## Your objective
Once the line with "Instruction: Open the" is found in the data, output it and each following line exactly, up to and including the line with "Open the Source", and nothing before or after.

BEGIN Task material

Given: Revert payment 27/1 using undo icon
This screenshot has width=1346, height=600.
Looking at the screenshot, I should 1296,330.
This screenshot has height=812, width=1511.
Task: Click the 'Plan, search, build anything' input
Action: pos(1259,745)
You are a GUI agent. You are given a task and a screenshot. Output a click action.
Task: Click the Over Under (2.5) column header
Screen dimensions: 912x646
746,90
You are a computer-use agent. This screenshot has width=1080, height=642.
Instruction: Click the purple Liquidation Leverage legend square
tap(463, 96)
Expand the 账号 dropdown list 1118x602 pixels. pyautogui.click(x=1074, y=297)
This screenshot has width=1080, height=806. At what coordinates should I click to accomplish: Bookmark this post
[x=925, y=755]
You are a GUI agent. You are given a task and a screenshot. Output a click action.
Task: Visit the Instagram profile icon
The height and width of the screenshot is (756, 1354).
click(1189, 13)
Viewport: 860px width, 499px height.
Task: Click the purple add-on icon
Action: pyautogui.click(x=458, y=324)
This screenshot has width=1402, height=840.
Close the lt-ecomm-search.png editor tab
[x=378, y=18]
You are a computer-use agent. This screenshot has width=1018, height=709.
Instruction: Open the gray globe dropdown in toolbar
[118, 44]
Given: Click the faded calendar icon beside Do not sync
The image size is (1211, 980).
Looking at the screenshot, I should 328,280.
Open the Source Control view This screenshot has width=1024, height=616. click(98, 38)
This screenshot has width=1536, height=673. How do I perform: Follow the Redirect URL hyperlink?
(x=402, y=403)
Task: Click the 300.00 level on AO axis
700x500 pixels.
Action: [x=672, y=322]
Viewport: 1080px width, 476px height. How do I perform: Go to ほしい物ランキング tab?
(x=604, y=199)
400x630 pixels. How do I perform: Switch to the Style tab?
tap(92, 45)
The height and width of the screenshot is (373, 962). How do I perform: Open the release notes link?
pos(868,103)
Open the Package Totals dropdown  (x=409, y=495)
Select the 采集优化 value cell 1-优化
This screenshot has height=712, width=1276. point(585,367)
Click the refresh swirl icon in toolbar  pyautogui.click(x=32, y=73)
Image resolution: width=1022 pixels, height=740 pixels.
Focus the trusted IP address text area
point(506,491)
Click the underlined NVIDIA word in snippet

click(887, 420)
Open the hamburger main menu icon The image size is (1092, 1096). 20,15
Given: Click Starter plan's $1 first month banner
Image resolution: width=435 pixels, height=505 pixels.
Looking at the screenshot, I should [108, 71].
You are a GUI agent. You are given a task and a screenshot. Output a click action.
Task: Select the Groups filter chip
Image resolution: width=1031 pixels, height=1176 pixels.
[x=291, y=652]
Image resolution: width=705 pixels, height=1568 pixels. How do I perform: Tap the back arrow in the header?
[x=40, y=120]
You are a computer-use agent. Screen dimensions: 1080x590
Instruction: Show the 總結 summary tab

END Task material

## Solution to this exercise
Instruction: Open the gray globe dropdown in toolbar
[118, 44]
Given: Click the faded calendar icon beside Do not sync
The image size is (1211, 980).
Looking at the screenshot, I should 328,280.
Open the Source Control view This screenshot has width=1024, height=616. click(98, 38)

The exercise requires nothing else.